### PROMPT
Leave the pictures out and give every entry again exactly.

+ + + +

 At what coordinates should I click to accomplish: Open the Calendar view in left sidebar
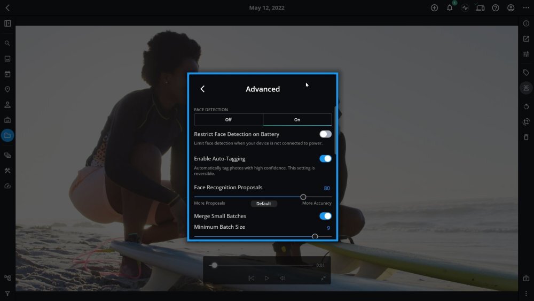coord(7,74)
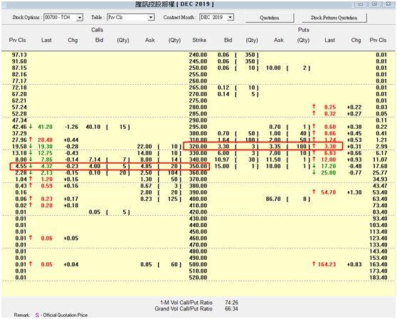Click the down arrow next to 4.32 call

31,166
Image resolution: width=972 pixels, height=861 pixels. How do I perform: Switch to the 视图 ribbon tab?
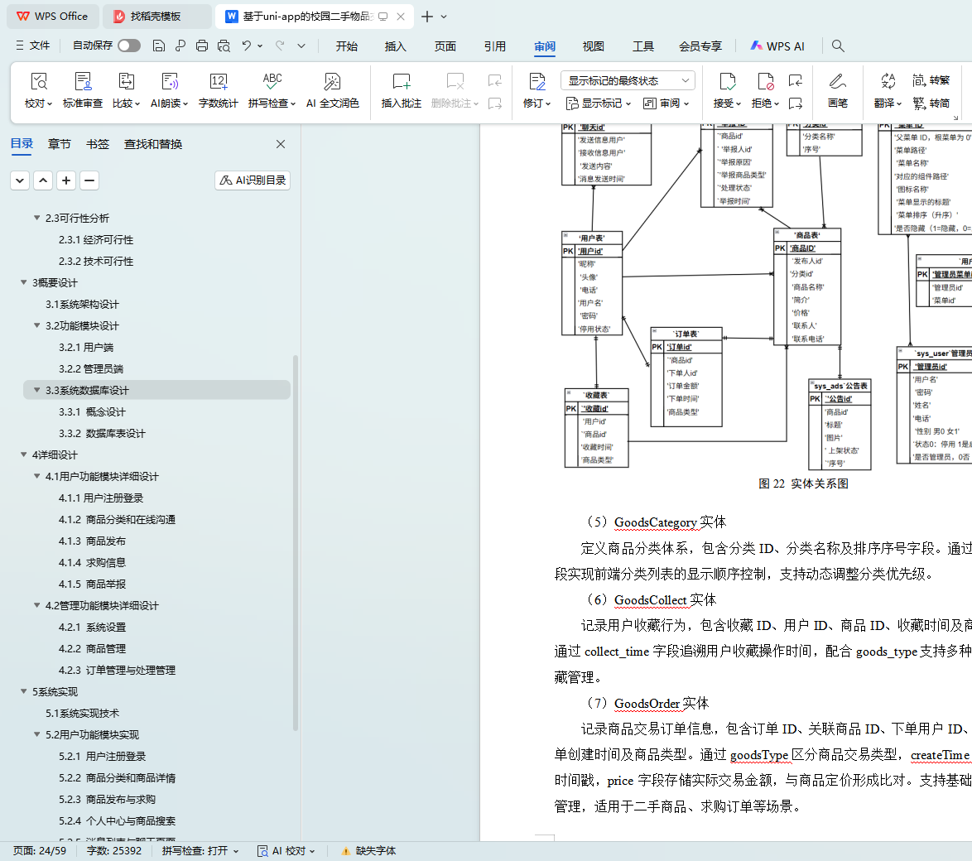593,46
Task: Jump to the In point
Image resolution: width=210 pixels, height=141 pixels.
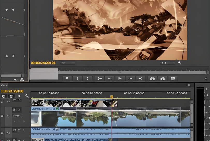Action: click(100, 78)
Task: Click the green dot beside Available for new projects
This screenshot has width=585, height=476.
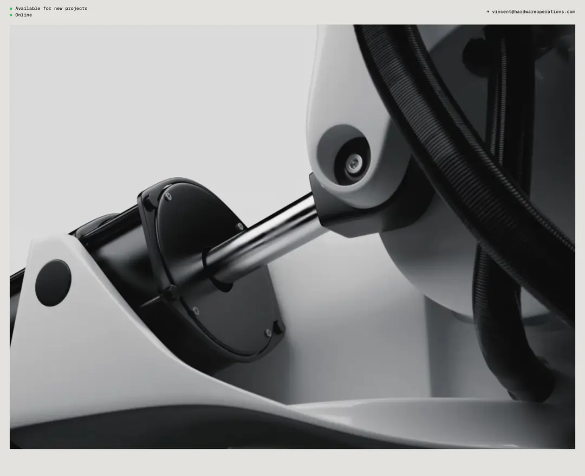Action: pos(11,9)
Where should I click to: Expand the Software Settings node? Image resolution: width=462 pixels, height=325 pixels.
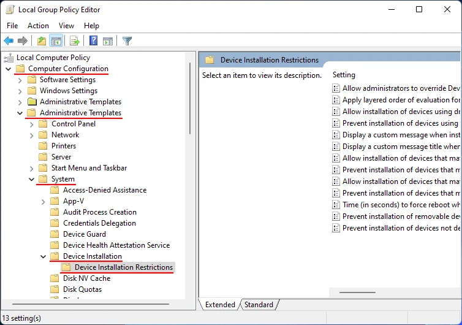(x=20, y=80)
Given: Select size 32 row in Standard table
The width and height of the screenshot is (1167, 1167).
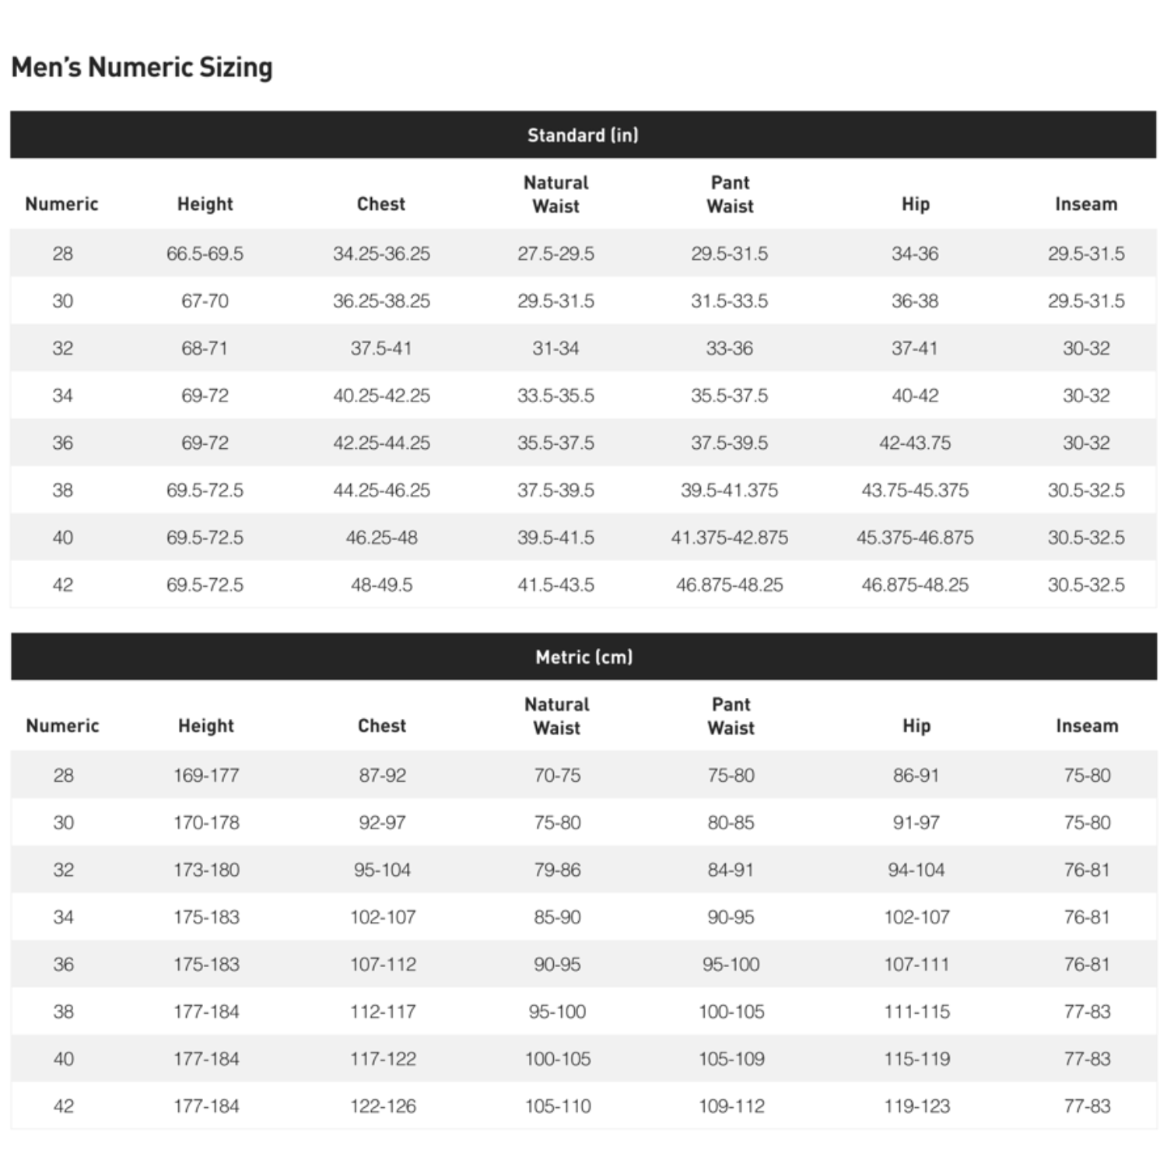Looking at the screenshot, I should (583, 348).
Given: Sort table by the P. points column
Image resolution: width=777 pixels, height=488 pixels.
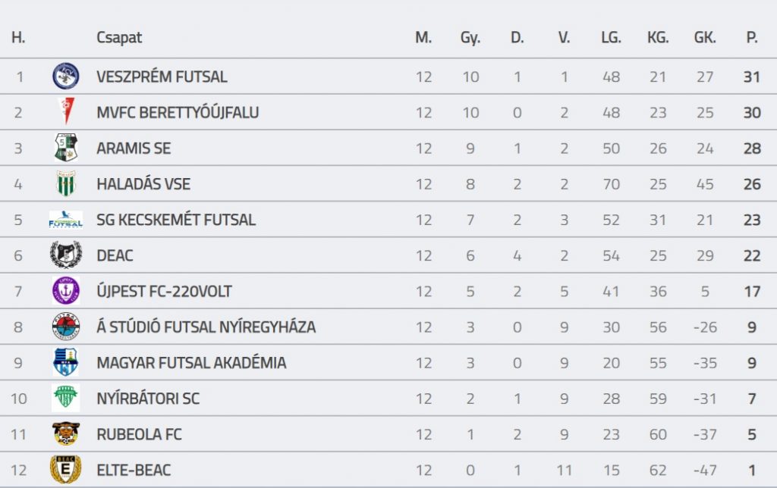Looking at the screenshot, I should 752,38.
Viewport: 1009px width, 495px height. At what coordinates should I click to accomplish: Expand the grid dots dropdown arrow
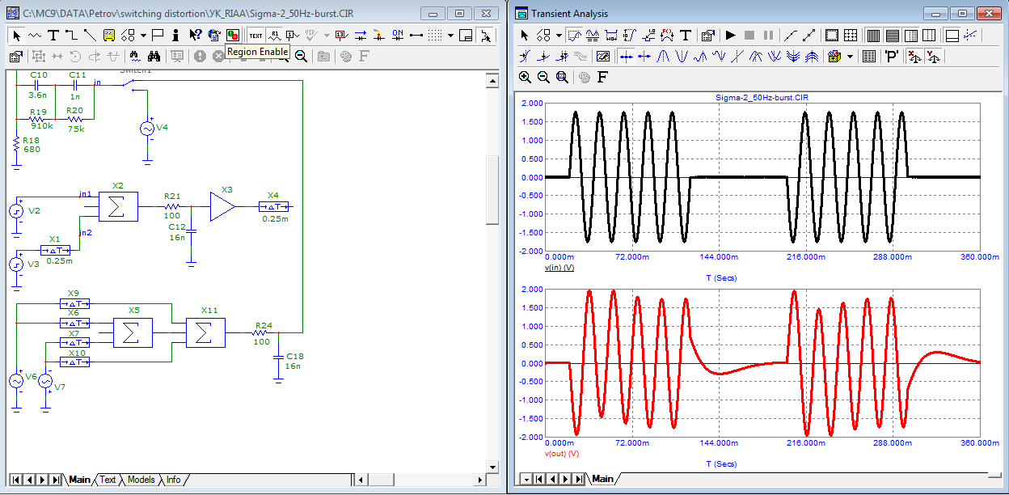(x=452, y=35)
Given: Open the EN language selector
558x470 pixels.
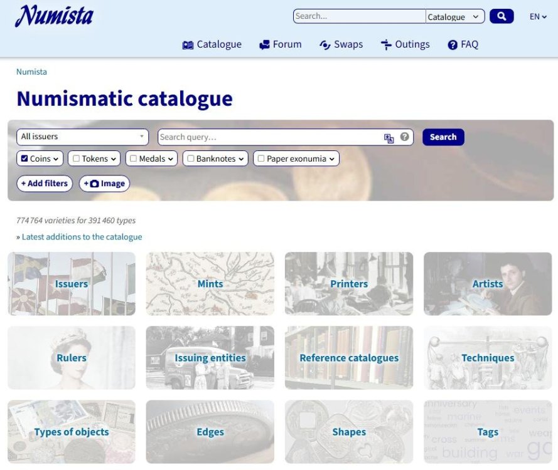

+ + + +

### REPLY TO THE EXERCISE
 At what coordinates should I click to accomplish: Open the Calendar view in left sidebar
coord(7,74)
Click the down arrow next to 4.32 call

31,166
Image resolution: width=972 pixels, height=861 pixels. How do I perform: Switch to the 视图 ribbon tab?
593,46
Task: Jump to the In point
Image resolution: width=210 pixels, height=141 pixels.
Action: click(100, 78)
Task: Click the green dot beside Available for new projects
This screenshot has width=585, height=476.
Action: pos(11,9)
Where should I click to: Expand the Software Settings node? Image resolution: width=462 pixels, height=325 pixels.
(x=20, y=80)
Given: Select size 32 row in Standard table
The width and height of the screenshot is (1167, 1167).
Looking at the screenshot, I should (583, 348).
Given: Sort table by the P. points column
Image resolution: width=777 pixels, height=488 pixels.
Looking at the screenshot, I should 752,38.
Viewport: 1009px width, 495px height. At what coordinates should I click to accomplish: Expand the grid dots dropdown arrow
(x=452, y=35)
Given: Open the EN language selector
558x470 pixels.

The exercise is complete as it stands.